二叉树的遍历有三种，俗称先序，中序，后序；
先序遍历以父节点优先，以父节点，左儿子，右儿子的顺序遍历。
中序遍历以父节点为中，以左儿子，右儿子，右儿子的顺序遍历。
后序遍历以父节点最后，以左儿子，右儿子，父节点的顺序遍历。
但是！以上统统不是重点
重点是，你要记住一个结论：
只要知道中序遍历+任意另一个遍历，就可以把这颗二叉树构造出来。

至于为什么，由于博主懒得 没有画图工具。就不去证明了。
我们就来看看怎么实现。

• 首先，二叉树是一颗很容易操（作）的树。
• 二叉树的存储结构： 一般用指针来实现：

struct node{
  int value;
  node *l,*r;
};

• 用new来新建节点，使用完后记得delete释放。

以hdu1710为例：

A binary tree is a finite set of vertices that is either empty or
consists of a root r and two disjoint binary trees called the left and
right subtrees. There are three most important ways in which the
vertices of a binary tree can be systematically traversed or ordered.
They are preorder, inorder and postorder. Let T be a binary tree with
root r and subtrees T1,T2.

In a preorder traversal of the vertices of T, we visit the root r
followed by visiting the vertices of T1 in preorder, then the vertices
of T2 in preorder.

In an inorder traversal of the vertices of T, we visit the vertices of
T1 in inorder, then the root r, followed by the vertices of T2 in
inorder.

In a postorder traversal of the vertices of T, we visit the vertices
of T1 in postorder, then the vertices of T2 in postorder and finally
we visit r.

Now you are given the preorder sequence and inorder sequence of a
certain binary tree. Try to find out its postorder sequence.
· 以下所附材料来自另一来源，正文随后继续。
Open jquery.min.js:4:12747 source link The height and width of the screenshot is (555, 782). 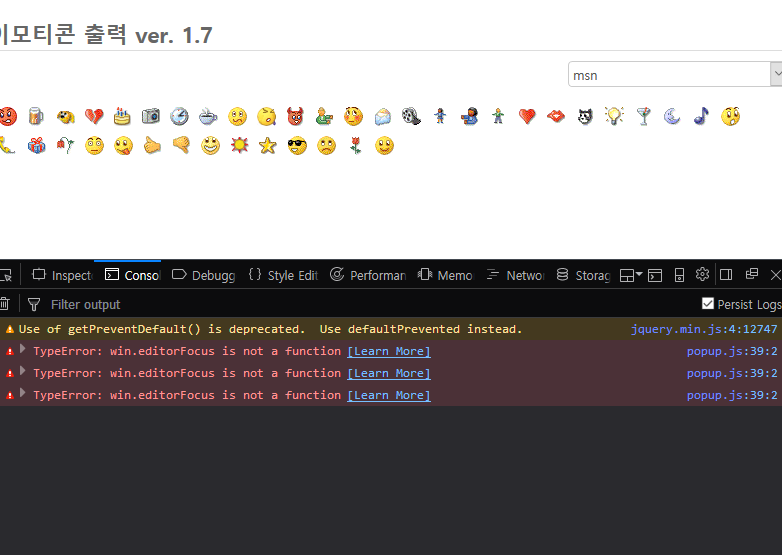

Input The input contains several test cases. The first line of each
test case contains a single integer n (1<=n<=1000), the number of
vertices of the binary tree. Followed by two lines, respectively
indicating the preorder sequence and inorder sequence. You can assume
they are always correspond to a exclusive binary tree.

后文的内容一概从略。